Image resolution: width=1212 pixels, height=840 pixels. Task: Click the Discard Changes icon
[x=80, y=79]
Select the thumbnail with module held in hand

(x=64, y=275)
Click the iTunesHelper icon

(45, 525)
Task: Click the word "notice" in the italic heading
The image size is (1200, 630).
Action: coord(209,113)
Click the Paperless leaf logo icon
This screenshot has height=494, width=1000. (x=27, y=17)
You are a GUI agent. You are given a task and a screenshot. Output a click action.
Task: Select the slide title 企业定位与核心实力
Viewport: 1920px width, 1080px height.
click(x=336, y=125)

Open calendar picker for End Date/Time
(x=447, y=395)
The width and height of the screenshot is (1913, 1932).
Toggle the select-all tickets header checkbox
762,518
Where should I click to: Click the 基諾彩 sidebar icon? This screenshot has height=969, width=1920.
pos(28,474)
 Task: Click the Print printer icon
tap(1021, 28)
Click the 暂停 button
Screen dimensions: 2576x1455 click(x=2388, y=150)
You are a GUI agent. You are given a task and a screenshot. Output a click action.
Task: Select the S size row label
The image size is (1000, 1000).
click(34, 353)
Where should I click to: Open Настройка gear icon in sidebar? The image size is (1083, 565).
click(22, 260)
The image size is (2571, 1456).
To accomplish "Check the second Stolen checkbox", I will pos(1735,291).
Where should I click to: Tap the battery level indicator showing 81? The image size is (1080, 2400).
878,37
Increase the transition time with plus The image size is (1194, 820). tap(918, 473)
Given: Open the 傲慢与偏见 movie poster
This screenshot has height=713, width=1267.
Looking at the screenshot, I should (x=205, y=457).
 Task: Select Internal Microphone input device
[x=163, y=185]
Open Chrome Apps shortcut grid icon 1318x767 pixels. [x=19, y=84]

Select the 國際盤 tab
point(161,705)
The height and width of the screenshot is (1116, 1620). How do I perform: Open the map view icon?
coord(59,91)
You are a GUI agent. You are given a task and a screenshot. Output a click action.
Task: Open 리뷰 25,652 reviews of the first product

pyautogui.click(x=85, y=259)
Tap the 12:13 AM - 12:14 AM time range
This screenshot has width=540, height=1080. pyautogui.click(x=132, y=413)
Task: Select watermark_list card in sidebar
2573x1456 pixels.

= = = = = = =

__Task details__
Output every line of the records above as a Markdown table with the columns No. and Text. Number the rows in order and omit blank lines.

__Finished exercise__
| No. | Text |
|---|---|
| 1 | Image resolution: width=1212 pixels, height=840 pixels. Task: Click the Discard Changes icon |
| 2 | [x=80, y=79] |
| 3 | Select the thumbnail with module held in hand |
| 4 | (x=64, y=275) |
| 5 | Click the iTunesHelper icon |
| 6 | (45, 525) |
| 7 | Task: Click the word "notice" in the italic heading |
| 8 | The image size is (1200, 630). |
| 9 | Action: coord(209,113) |
| 10 | Click the Paperless leaf logo icon |
| 11 | This screenshot has height=494, width=1000. (x=27, y=17) |
| 12 | You are a GUI agent. You are given a task and a screenshot. Output a click action. |
| 13 | Task: Select the slide title 企业定位与核心实力 |
| 14 | Viewport: 1920px width, 1080px height. |
| 15 | click(x=336, y=125) |
| 16 | Open calendar picker for End Date/Time |
| 17 | (x=447, y=395) |
| 18 | The width and height of the screenshot is (1913, 1932). |
| 19 | Toggle the select-all tickets header checkbox |
| 20 | 762,518 |
| 21 | Where should I click to: Click the 基諾彩 sidebar icon? This screenshot has height=969, width=1920. |
| 22 | pos(28,474) |
| 23 |  Task: Click the Print printer icon |
| 24 | tap(1021, 28) |
| 25 | Click the 暂停 button |
| 26 | Screen dimensions: 2576x1455 click(x=2388, y=150) |
| 27 | You are a GUI agent. You are given a task and a screenshot. Output a click action. |
| 28 | Task: Select the S size row label |
| 29 | The image size is (1000, 1000). |
| 30 | click(34, 353) |
| 31 | Where should I click to: Open Настройка gear icon in sidebar? The image size is (1083, 565). |
| 32 | click(22, 260) |
| 33 | The image size is (2571, 1456). |
| 34 | To accomplish "Check the second Stolen checkbox", I will pos(1735,291). |
| 35 | Where should I click to: Tap the battery level indicator showing 81? The image size is (1080, 2400). |
| 36 | 878,37 |
| 37 | Increase the transition time with plus The image size is (1194, 820). tap(918, 473) |
| 38 | Given: Open the 傲慢与偏见 movie poster |
| 39 | This screenshot has height=713, width=1267. |
| 40 | Looking at the screenshot, I should (x=205, y=457). |
| 41 |  Task: Select Internal Microphone input device |
| 42 | [x=163, y=185] |
| 43 | Open Chrome Apps shortcut grid icon 1318x767 pixels. [x=19, y=84] |
| 44 | Select the 國際盤 tab |
| 45 | point(161,705) |
| 46 | The height and width of the screenshot is (1116, 1620). How do I perform: Open the map view icon? |
| 47 | coord(59,91) |
| 48 | You are a GUI agent. You are given a task and a screenshot. Output a click action. |
| 49 | Task: Open 리뷰 25,652 reviews of the first product |
| 50 | pyautogui.click(x=85, y=259) |
| 51 | Tap the 12:13 AM - 12:14 AM time range |
| 52 | This screenshot has width=540, height=1080. pyautogui.click(x=132, y=413) |
| 53 | Task: Select watermark_list card in sidebar |
| 54 | 2573x1456 pixels. |